Abstract
This thesis investigates visually guided actions of urban traffic users, specifically drivers and cyclists, through different theoretical frameworks. It is divided into two parts, each employing distinct guides to discovery.
Part 1: The focus is on drivers' gaze behaviour during virtual navigation grounded in cognitivist approaches. Three experiments investigate the relationship between visual attention and driving performance among vulnerable driver groups. Study 1 explores the impact of anxiety on attention and performance in driving, revealing that while anxiety impairs processing efficiency and performance effectiveness for both inexperienced and experienced drivers, it shows that attentional shifts differ based on experience level. Study 2 investigates how race gaming experience influences gaze behaviour and driving performance, showing that drivers with gaming experience allocate more attention to task-relevant source of information, highlighting how virtual experience can be used as good training for enhancing gaze behaviour and driving performance. Study 3 examines gaze behaviour and driving performance among drivers with Parkinson's disease (PD) and healthy older and younger adults, finding that PD affects performance and gaze behaviour negatively. PD drivers had more collisions and spent less time within the speed zone. Their gaze behaviour was more random, with increased fixations on irrelevant areas and higher visual entropy. Older drivers concentrated their visual search on the lane to detect threats.

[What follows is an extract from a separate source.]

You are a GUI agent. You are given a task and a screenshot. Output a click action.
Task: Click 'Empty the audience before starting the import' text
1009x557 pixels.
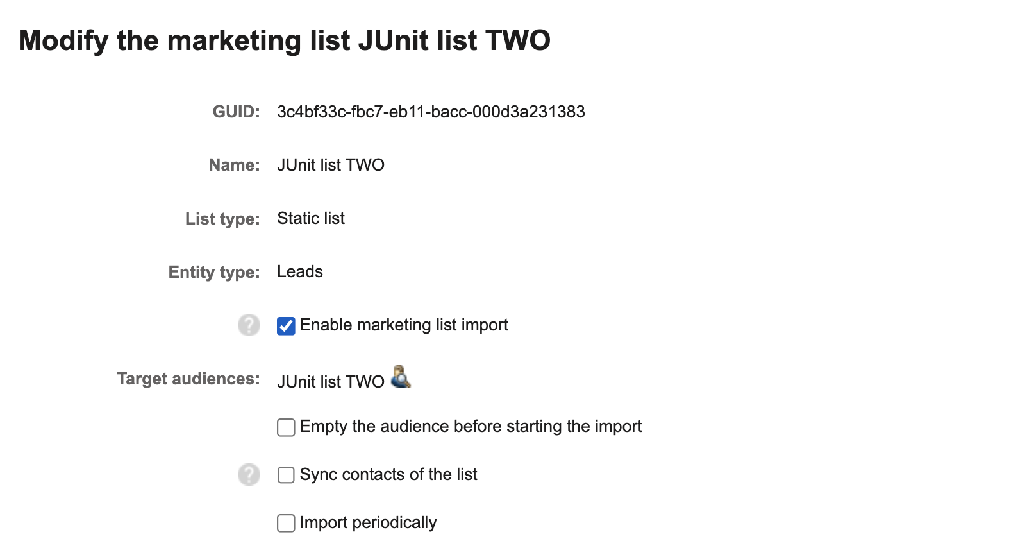471,427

Part 2: I shift my guide to discovery to the ecological concept of affordances, investigating the role of perceiving affordances in movement control. Study 4 investigates whether the visual control of braking in cycling is affordance-based. Maximum achievable deceleration was manipulated by adding weights to the bike, and two approach distances are used to vary speed. Participants increased brake adjustments as they approached the action boundary, indicating an affordance-based control strategy. Active cyclists predominantly used the aggressive style, suggesting experience influences braking strategies. Finally, Study 5 explores action scaling in braking relative to preferred and maximum deceleration in cycling on different terrain slopes. Participants began braking earlier with lower deceleration on the downhill slope. Aggressive braking style was more prevalent during the uphill than the downhill slope. Both styles adjust braking magnitude as deceleration increases, supporting the affordance-based approach.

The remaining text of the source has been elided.